Hu Jintao at Macau's tenth anniversary as people call for more democracy
Hu, in his address, affirmed the achievements in Macau’s economy amid financial crises, and lauded the local government’s efforts in implementing the principle of “one country, two systems” as well as maintaining harmony and stability in Macau over the past decade.
Hu advised the local government “to nurture people with expertise in order that it can raise the competitiveness of Macau.” It is crucial to train up people in the fields of politics, professionals and technical aspects in the special administrative region, he said.
Newly sworn-in chief executive Chui Sai-on, 52, announced his five-year policy (2009-2014), which including diversifying Macau’s economy, formulating plans along with Pearl Delta development in southern China, monitoring closely the gaming industry in Macau, and developing logistics and cultures. Chui also promised to improve medical services, public housing and town planning.

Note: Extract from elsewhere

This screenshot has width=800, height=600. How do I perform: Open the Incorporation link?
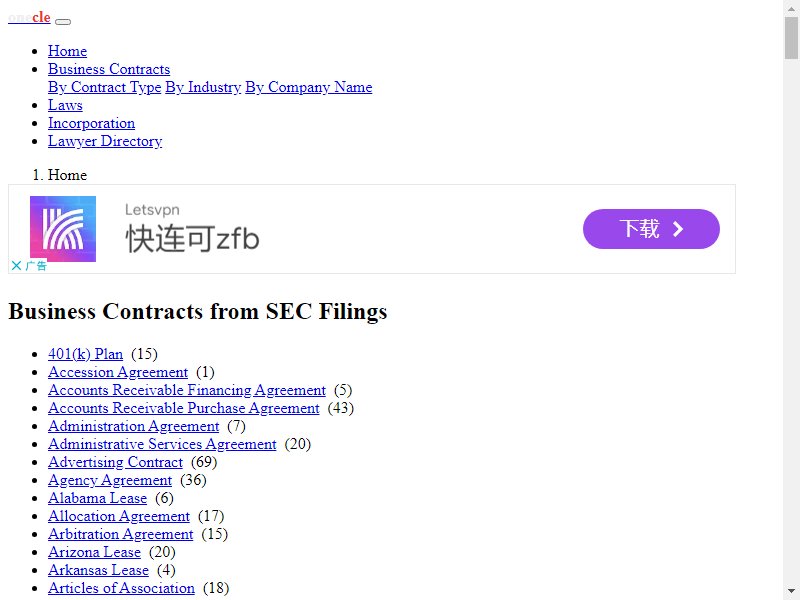coord(91,123)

The state president, in his visit Dec. 19-20, also reviewed the People’s Liberation Army stationed in Macau, and laid the foundation stone of the new campus of University of Macau right across a river on Hengqin Island in Zhuhai, which Macau has jurisdiction on the land, so as to accommodate 10,000 students and more hi-tech facilities.
On the other hand, a mass rally in a park Dec. 20, organized by the New Macau Society, a civic group, has urged the Chinese government to give greater democracy by having universal suffrage of electing the chief executive in 2019. Local people are dissatisfied with the “small circle election” at which only 300 electors could vote for the chief executive, Catholic legislator Ng Kuok-cheong, president of the group, told AsiaNews.
Paul Chan Wai-chi of the group, also Catholic legislator, told the rally that the government’s corruption, lack of courage to push forward democratic development has cause many social problems. “We want a real election by universal suffrage,” he said.
He also urged the government to fight against illegal workers so as to protect the employment right of local people, and to solve local people’s imminent housing needs.
Participants at the rally in the park also expressed anger against the high-priced residential properties resulted from government’s sale of lands to developers, who in turn sold the flats in prices that locals can hardly afford, and low-cost public housing is in shortage.
Saul, a 24-year-old Macau-born Protestant, told AsiaNews that he participated in the rally and march because he hoped to see universal suffrage of electing chief executive as it is essential in light of “the principle of equity.”
He said he would have expressed the same opinion to President Hu if he were given a chance to dialogue with him, who made a home visit to a government-arranged household in Macau.
Living in a so-called “casino city”, Saul, a high-school teacher, said he finds the situation improved as the gaming operators have provided more activities other than gambling, such as entertainment, children corners and shopping centers.
Anyhow, he said he was delighted to see the reversion of Macau, a former Portuguese colony, to Chinese rule in 1999, and hoped to see his place develop better.